L’épidémie a bouleversé la vie du service et mis son personnel, pourtant habitué à côtoyer la mort, à rude épreuve. Habituellement chargés de faire la toilette des défunts, de les habiller, voire de les maquiller quand la famille le souhaite, les agents doivent se limiter depuis le début de la crise sanitaire à un lavage du visage, car le risque infectieux ne disparaît pas immédiatement avec le décès. « Au début on avait un sentiment de travail inachevé » raconte Valéry Denny, agent du service mortuaire depuis 14 ans. Mais « vu les circonstances, on a quand même été dans la dignité », estime-t-elle.

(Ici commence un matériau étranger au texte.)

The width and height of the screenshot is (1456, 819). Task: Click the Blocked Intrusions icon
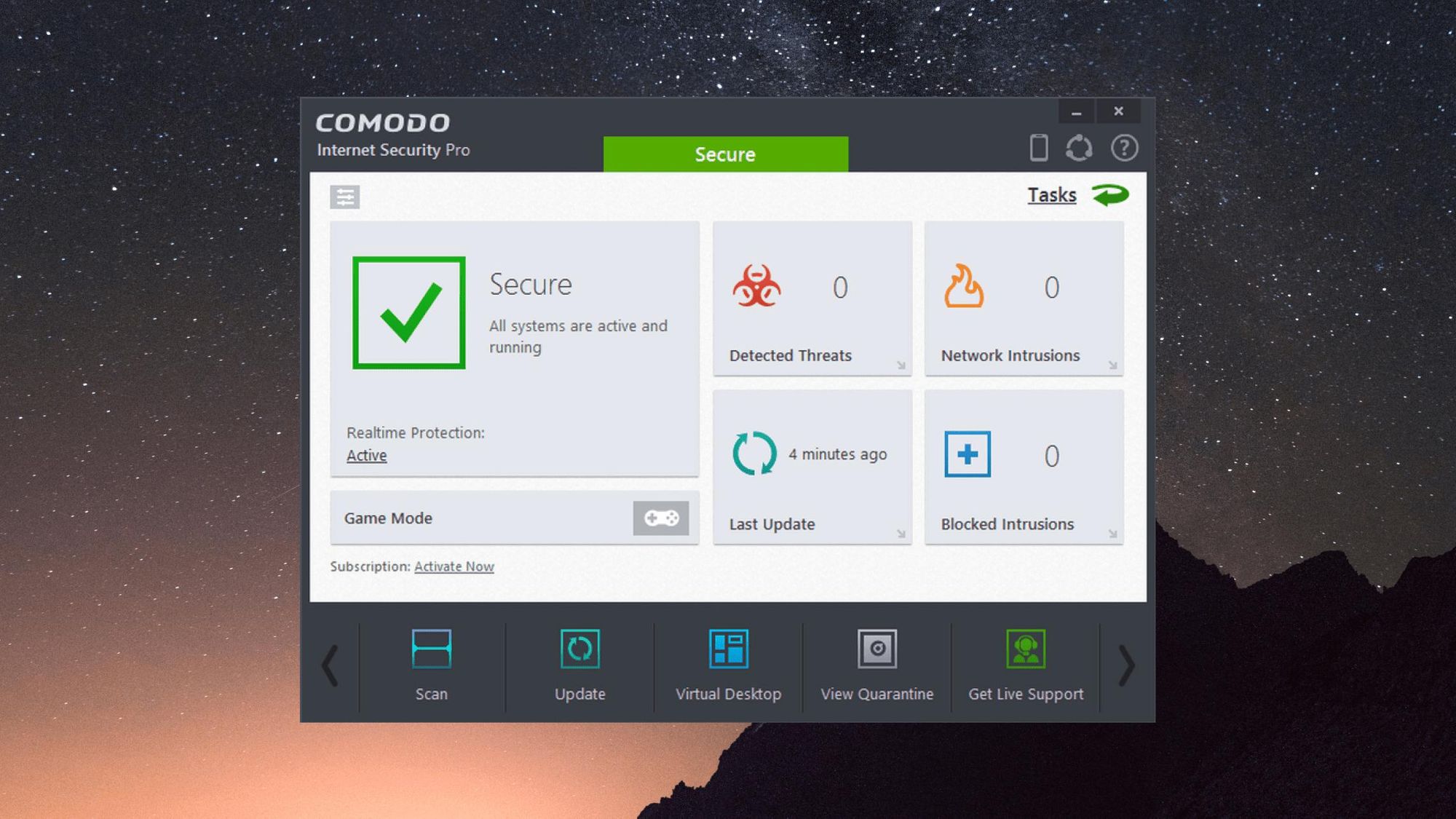[x=965, y=455]
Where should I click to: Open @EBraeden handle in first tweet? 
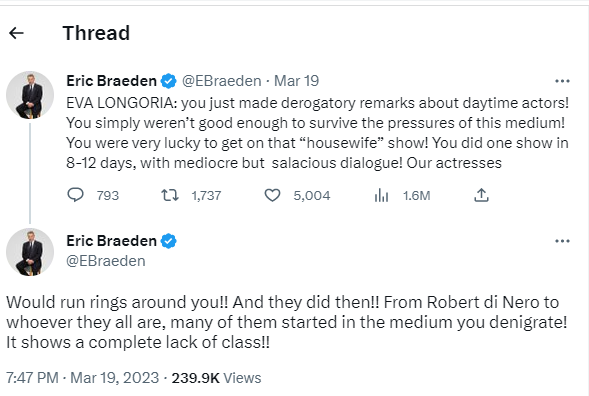coord(222,81)
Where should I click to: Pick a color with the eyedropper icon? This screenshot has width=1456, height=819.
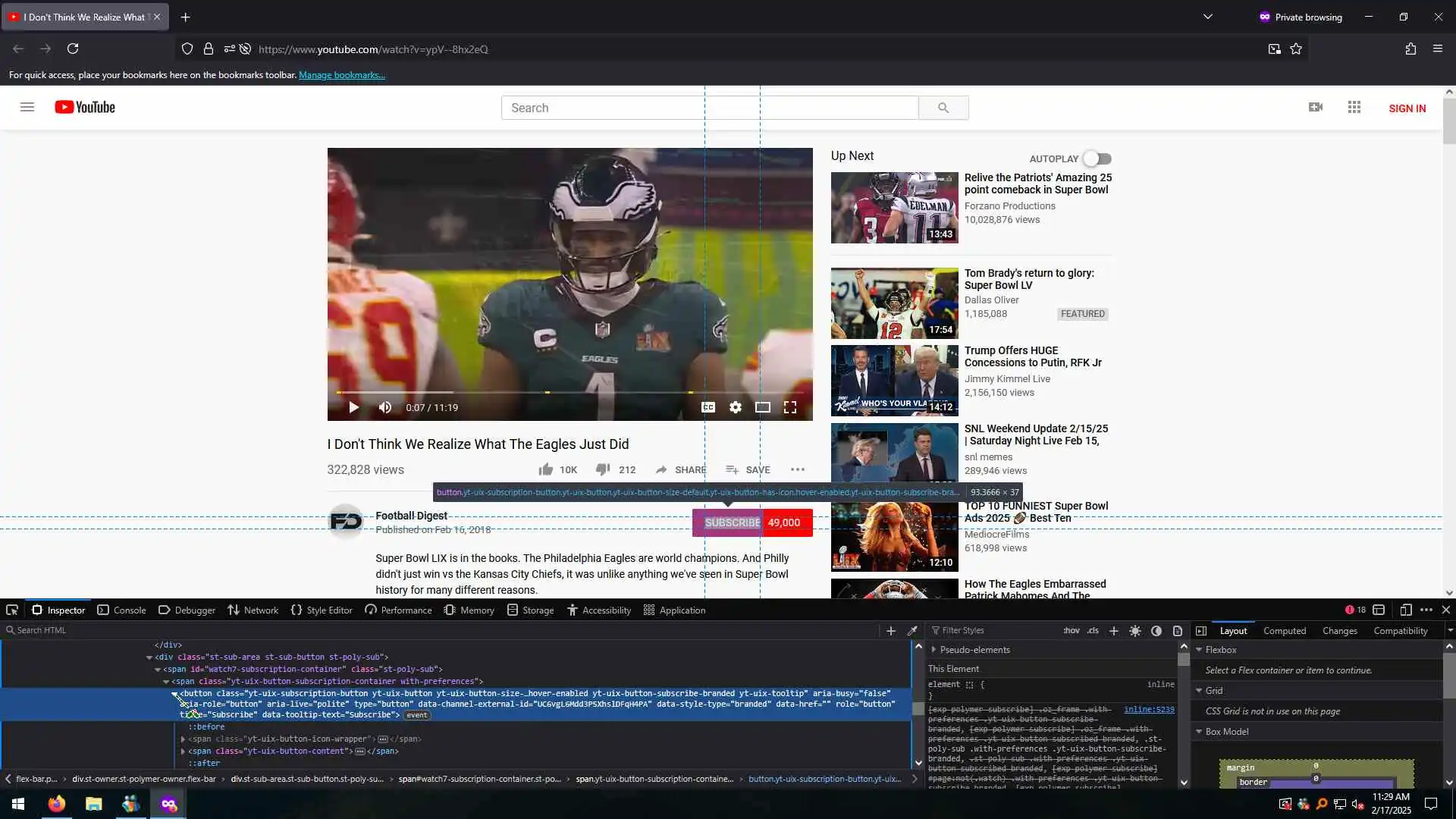[912, 630]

Le personnel du service s’enorgueillit d’avoir toujours maintenu une possibilité de visite pour les familles, même au plus fort de la tempête. Certes, en passant d’un nombre illimité de proches pour une durée illimitée en temps normal à cinq personnes maximum pendant cinq minutes, mais les familles en sont « extrêmement reconnaissantes », assure Laure Baldenweck.

Des proches privés de visite avant le décès

Dans une petite salle aveugle aux murs blancs, des chaises de bureau bleues sont disposées autour du brancard où repose le corps, décoré d’une rose rouge, petite attention que réservaient déjà les agents aux familles avant le coronavirus. Pour les catholiques, une grand croix et un bénitier viennent compléter ce sobre décor. La housse est juste assez ouverte pour permettre aux proches de voir le visage du défunt, en maintenant un mètre de distance et toujours en présence d’un agent. Pourtant, peu de familles sont venues voir une dernière fois leurs proches décédés, souvent par peur de la contagion. « On leur déconseille la visite à cause de l’épidémie mais on sent quand c’est vraiment nécessaire », explique Audrey Duhayon, agent du service mortuaire.

Elle rapporte le cas d’un frère et une sœur qui ont perdu leurs deux parents du coronavirus à 21 jours d’intervalle et sont venus voir leur mère décédée mais n’ont pas voulu voir leur père, car la première visite était trop éprouvante. « Voir la personne, cela permet de mettre une image, de concrétiser et de pouvoir débuter son deuil », complète Laure Baldenweck. Une étape parfois indispensable pour des proches privés de visite avant le décès. Non loin de cette salle, un local héberge les cellules réfrigérées où sont conservés les corps, avant la mise en bière qui doit se dérouler dans les 24 heures.

« Il y en a qui pleurent quand ils rentrent à la maison »

Lorsque ses 28 places n’ont plus suffi, 10 cellules réfrigérées ont été mises à disposition au centre funéraire de Mulhouse. « J’ai mis un point d’honneur à ce qu’aucune nuit, il n’y ait une personne décédée qui ne soit pas dans une cellule réfrigérée », insiste Laure Baldenweck. Les responsables du service n’ont cessé d’adapter le protocole à suivre en cas de décès, à tel point que les agents ont eu l’impression de devoir faire un travail différent chaque jour, avec des journées à rallonge.

« On a une forme de dissociation psycho-traumatique mais il y en a qui pleurent quand ils rentrent à la maison », rapporte le Dr Bernard Bouverot, le médecin légiste du service. Une agente a aussi craqué quand une famille lui a dit qu’elle était une sainte, rapporte-t-il. « Derrière les masques, on cache un peu nos émotions. Si on n’arrive pas à gérer, on passe la main à une collègue », confie un des agents mortuaire, Corinne Schlicht. Pourtant, « on ne changerait pas de métier », sourit-elle. Sur un carnet disponible à l’accueil, au milieu de petits mots pour les défunts, une famille a écrit « à toute l’équipe, merci pour votre bienveillance et votre humanité ».